How do we get there? By relaxing, letting go of fights and worries, doing kindnesses for others, trading irritability for calm, cultivating self-awareness through meditation, and becoming sensitive to the arts and humanities. “All parts of ancient wisdom,” Cloninger points out, “but we hadn’t had a model you could measure. Now we see that your level of insight allows you to express your genome differently—and that affects every aspect of well-being. The ability to realize you are part of the whole is what motivates a truly healthy life.”

He offers more detail about those three levels of insight and awareness that, ideally, we can all access. At the first level, we learn by habit, custom, and tradition. But if this is the personality’s dominant mode, we are in trouble, because it involves little or no rationality or self-awareness. Without self-awareness, we are emotionally reactive, driven by habits and irrational emotions, vulnerable to authoritarian leaders.

At the second level, learning and memory are more organized and analytical. We are self-sufficient, self-directed, and deliberate, capable of cooperating with others if it suits our needs. But if this level dominates the personality, our self-awareness is still bounded by ego, and our goals stay self-centered and materialistic.

At the third level, self-awareness is transcendent. We are aware of our connections to one another, to nature, to all of existence. This is the creative level, the place where the ego relaxes and compassion, patience, social conscience, and altruism are possible. Gratitude and humility replace arrogance. Defensiveness and combativeness dissolve.

We can all learn in all three ways; they overlap and integrate. What influences our personality is which way dominates. And if the third level dominates, we see increases in every aspect of well-being.

Here is the wild part: science confirms spirit. The molecular interactions at each of those three levels are entirely different from one another. And at the third level, what religion calls “soul” is translated into the personality features of self-transcendence. Our emotional responses and interpretations of meaning activate molecular genetic mechanisms which yield an outlook of unity. From that vantage point, we are inspired by the age-old virtues of love, hope, and faith—not greed or blind obedience—and we have the flexibility and freedom to put this inspiration into action.

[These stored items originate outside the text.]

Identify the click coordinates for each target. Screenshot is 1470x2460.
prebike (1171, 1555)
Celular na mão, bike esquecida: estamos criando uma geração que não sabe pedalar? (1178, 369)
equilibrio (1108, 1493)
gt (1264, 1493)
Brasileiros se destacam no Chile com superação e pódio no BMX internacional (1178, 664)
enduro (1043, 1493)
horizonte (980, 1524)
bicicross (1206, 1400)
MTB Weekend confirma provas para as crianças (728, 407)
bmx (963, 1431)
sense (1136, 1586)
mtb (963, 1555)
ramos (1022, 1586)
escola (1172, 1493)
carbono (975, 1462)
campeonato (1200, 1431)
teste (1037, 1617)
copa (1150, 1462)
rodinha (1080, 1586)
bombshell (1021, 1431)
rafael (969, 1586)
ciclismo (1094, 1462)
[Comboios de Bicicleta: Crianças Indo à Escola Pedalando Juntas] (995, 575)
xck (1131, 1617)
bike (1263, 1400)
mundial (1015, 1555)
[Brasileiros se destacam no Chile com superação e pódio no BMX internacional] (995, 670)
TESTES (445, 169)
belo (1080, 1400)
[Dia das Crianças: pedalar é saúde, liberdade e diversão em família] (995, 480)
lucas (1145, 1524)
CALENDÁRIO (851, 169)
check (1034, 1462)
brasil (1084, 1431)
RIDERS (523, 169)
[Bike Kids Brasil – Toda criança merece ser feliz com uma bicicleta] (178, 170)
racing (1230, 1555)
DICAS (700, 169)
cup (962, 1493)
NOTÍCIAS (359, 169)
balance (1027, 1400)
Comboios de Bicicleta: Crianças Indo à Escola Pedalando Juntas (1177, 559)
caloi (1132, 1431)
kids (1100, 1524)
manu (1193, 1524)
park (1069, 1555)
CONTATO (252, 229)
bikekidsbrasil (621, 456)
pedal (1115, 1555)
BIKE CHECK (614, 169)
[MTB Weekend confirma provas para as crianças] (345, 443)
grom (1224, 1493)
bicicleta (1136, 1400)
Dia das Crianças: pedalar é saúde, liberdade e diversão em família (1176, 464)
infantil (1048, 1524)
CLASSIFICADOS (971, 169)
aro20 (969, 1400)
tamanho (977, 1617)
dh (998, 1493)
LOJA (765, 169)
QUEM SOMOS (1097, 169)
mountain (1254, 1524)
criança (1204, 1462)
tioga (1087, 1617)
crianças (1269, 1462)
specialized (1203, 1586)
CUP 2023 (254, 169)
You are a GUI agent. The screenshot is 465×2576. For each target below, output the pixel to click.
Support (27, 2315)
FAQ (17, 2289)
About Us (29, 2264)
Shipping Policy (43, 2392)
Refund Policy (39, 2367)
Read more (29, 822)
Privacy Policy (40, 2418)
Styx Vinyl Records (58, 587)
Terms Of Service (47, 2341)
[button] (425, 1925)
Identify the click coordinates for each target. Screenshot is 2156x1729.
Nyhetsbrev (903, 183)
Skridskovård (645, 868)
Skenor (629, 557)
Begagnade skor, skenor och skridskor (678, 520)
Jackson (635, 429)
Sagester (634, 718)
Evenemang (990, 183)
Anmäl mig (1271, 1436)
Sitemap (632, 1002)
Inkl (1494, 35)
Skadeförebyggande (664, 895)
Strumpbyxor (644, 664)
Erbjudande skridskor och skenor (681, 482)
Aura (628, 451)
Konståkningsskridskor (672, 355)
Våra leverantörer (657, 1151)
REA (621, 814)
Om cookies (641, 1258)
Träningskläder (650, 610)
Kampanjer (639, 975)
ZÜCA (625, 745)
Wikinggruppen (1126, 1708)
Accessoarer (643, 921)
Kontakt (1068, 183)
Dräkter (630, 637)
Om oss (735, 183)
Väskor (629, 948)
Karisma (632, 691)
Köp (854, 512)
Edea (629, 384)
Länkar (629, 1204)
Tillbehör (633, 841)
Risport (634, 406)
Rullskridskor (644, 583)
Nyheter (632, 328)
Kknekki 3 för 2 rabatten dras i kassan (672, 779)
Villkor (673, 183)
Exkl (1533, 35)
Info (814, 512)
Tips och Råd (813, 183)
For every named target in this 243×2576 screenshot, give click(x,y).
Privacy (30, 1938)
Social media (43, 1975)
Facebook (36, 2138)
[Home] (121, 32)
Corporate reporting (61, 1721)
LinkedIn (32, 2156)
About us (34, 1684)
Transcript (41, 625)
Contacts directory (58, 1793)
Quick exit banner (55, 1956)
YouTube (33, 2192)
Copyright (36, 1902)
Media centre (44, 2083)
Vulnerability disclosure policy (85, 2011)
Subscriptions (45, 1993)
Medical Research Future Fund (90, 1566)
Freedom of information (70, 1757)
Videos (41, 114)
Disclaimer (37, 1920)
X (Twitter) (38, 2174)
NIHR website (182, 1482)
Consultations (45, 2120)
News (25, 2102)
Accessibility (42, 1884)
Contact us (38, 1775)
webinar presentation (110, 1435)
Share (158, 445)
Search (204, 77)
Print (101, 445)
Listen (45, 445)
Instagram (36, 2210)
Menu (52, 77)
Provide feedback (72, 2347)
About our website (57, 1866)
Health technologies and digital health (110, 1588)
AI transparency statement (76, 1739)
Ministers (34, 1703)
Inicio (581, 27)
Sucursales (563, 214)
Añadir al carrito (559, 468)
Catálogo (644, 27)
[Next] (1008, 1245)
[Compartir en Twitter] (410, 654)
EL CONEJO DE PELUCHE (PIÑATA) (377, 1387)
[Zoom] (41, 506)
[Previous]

Cloninger had begun his career trying to reduce personality to heritable temperament traits only. When he realized that was, indeed, reductive, he added the three dimensions of character. Then he kept going, uncovering the complexity of personality and how it allows us to adapt, flexibly, to survive in an evolving world. In a study that led to the current research, he teamed up with colleagues in many parts of the world, and they showed, empirically, that personality explained nearly half of the variance in participants’ happiness and more than one-third of the variance in their wellness. Now they had even more clarity about how, and why, the personality wields such influence.

By regulating the way certain genes are expressed, character can influence the immune system, lessen inflammation (which flares with anger, anxiety, and depression), and regulate “brain functional connectivity” (the way different brain regions synchronize their activity to work together even at a distance). The internal peacefulness that results can help us heal or stay resilient.

Mind and body are even more deeply connected than we realized—and in ways that can be changed. Temperament might be welded from habits and traditions, but character is a kaleidoscope of possibilities. A willing shift in goals, intentions, or values can make us more self-directed, more compassionate, more aware of ourselves and others. That new perspective better regulates our emotions and desires, and it alters how we interpret life events. The resulting change in molecular interactions deep inside the brain has a powerful effect on every aspect of well-being.

“Genes can promote compassion and creativity, an outlook of unity,” Cloninger sums up, “rather than the defensiveness and inflammatory reactions that come from an outlook of separation.”